→ WHAT TO DO
What lines in the records below mention "agent"? List them all.

→ TASK INPUTS
----

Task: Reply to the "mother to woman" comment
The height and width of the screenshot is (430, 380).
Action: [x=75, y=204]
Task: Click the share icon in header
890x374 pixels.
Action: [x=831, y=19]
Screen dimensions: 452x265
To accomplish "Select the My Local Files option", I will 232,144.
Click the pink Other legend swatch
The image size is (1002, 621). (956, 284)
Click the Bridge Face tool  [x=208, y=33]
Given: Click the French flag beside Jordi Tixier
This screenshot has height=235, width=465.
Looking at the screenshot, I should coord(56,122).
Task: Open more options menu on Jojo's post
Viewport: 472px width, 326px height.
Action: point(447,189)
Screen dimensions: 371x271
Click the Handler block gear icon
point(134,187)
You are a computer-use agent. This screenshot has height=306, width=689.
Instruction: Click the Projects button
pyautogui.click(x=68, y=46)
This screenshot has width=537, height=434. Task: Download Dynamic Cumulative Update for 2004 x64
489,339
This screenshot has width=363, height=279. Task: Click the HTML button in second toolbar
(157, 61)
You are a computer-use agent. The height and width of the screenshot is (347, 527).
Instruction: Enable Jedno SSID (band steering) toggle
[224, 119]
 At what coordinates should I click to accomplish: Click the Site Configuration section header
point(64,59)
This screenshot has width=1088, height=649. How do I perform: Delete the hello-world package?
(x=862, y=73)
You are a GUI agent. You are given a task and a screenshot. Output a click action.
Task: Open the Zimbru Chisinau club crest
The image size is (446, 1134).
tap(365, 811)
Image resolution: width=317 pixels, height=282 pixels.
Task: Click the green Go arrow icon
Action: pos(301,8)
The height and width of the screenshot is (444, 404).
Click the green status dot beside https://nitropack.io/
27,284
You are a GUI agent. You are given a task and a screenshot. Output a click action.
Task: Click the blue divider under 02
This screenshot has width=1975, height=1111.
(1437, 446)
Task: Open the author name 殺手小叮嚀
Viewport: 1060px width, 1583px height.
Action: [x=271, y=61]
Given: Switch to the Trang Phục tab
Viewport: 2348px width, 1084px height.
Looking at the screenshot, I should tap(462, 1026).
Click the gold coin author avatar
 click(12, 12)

----

→ EXERCISE RESPONSE
You are a computer-use agent. This screenshot has height=306, width=689.
You are a computer-use agent. The height and width of the screenshot is (347, 527).
You are a GUI agent. You are given a task and a screenshot. Output a click action.
You are a GUI agent. You are given a task and a screenshot. Output a click action.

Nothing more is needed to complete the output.